Le mardi soir, c’était catéchisme à la chapelle de Ponte Novu. Juste après l’école, on y allait avec Maryse, qui nous accompagnait fidèlement chaque semaine. L’ambiance était simple, paisible, presque solennelle dans cette petite chapelle que l’on connaissait par cœur. Après la séance, Maryse nous ramenait, toujours avec douceur. C’est grâce à elle qu’on a aussi découvert d’autres lieux marquants : une sortie au couvent de Corbara, dans ce silence habité par les moines et les tortues qui impressionnait les enfants que nous étions, une autre à Pancheraccia, haut lieu de foi où l’on sentait presque physiquement le poids des prières passées.
Ces moments-là, faits de rien, restent encore aujourd’hui les plus doux. Nos jeux simples, nos croyances magiques, les alliances et les rires dans la cour… Une époque où l’important n’était pas de gagner, mais de courir, de croire, et d’y croire très fort.

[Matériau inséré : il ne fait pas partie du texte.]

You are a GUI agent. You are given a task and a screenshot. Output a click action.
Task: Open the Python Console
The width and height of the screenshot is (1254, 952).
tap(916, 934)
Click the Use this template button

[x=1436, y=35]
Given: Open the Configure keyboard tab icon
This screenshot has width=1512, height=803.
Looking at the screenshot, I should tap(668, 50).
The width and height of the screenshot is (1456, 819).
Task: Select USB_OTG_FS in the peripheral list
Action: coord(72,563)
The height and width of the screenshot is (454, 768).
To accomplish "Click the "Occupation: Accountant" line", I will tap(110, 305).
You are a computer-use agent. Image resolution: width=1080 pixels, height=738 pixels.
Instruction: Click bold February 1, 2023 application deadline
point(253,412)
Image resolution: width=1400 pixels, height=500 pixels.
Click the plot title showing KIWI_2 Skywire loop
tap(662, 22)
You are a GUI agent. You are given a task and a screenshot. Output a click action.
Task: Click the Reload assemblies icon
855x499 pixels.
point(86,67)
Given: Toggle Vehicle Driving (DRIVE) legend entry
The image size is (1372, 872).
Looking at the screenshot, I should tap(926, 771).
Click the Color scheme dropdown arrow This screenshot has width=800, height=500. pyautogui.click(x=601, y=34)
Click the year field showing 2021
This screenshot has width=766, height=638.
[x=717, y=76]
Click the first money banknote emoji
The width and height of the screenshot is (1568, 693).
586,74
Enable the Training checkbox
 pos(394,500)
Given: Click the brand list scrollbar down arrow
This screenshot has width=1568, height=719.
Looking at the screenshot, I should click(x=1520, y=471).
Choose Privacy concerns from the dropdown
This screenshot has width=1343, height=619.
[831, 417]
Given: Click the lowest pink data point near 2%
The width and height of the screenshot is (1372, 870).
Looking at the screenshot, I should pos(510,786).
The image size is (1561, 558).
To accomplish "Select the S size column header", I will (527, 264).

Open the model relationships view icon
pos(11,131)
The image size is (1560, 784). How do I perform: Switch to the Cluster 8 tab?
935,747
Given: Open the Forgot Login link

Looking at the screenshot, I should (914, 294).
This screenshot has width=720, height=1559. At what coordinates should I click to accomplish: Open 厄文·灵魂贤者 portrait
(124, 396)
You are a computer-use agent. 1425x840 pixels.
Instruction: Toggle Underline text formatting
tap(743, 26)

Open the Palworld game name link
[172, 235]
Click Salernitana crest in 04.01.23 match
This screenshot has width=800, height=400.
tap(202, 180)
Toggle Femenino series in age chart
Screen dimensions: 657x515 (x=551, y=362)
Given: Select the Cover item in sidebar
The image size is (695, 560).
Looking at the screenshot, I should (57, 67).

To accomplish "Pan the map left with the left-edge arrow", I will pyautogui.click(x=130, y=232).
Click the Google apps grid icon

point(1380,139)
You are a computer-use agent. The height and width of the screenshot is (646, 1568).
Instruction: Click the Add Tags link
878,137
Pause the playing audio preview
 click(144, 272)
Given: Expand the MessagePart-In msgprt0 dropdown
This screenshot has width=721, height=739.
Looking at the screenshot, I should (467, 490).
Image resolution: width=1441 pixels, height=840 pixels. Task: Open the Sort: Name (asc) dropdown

Les vacances chez Tata Mimi
Pendant les vacances, surtout celles de la Toussaint, j’allais souvent chez Tata Mimi et tonton Charly. C’était devenu une habitude, un petit rituel que j’attendais avec impatience. Il y avait une douceur particulière dans ces séjours.
Le matin, les chants de Tata Mimi résonnaient dans la maison, entrecoupés par la voix d’Anghjula Potentini qui passait à la radio. Ces sons-là, si familiers, accompagnaient mes réveils comme une berceuse un peu vive.
Dans la cuisine, mon cousin David préparait les salviade, et parfois, pour notre plus grand bonheur, il y avait des éclairs ou des religieuses au chocolat à déguster. Ces matins-là avaient un goût de fête, de luxe discret, d’enfance gâtée par les choses simples.
Un souvenir marquant, c’est ce goûter avec Anthony. Un jour, ensemble, nous avons fini toute la confiture de châtaignes qui attendait sagement dans le frigo, prête à être terminée et passée au presse-purée. La gourmandise a pris le dessus, et bien que nous sachions que c’était un peu une « infraction » de vider le saladier, nous avons plongé dedans sans regret.
Bien sûr, après, nous avons eu un peu de mal à assumer. Mais, comme souvent à cet âge, la satisfaction immédiate de la gourmandise l’emportait sur les conséquences. C’était un moment partagé, une petite bêtise innocente, mais un de ceux qui restent gravés dans la mémoire.
C’étaient des moments doux, suspendus, où le temps semblait prendre une autre cadence. Là-bas, tout paraissait plus lent, plus tendre. Et moi, je savourais chaque minute.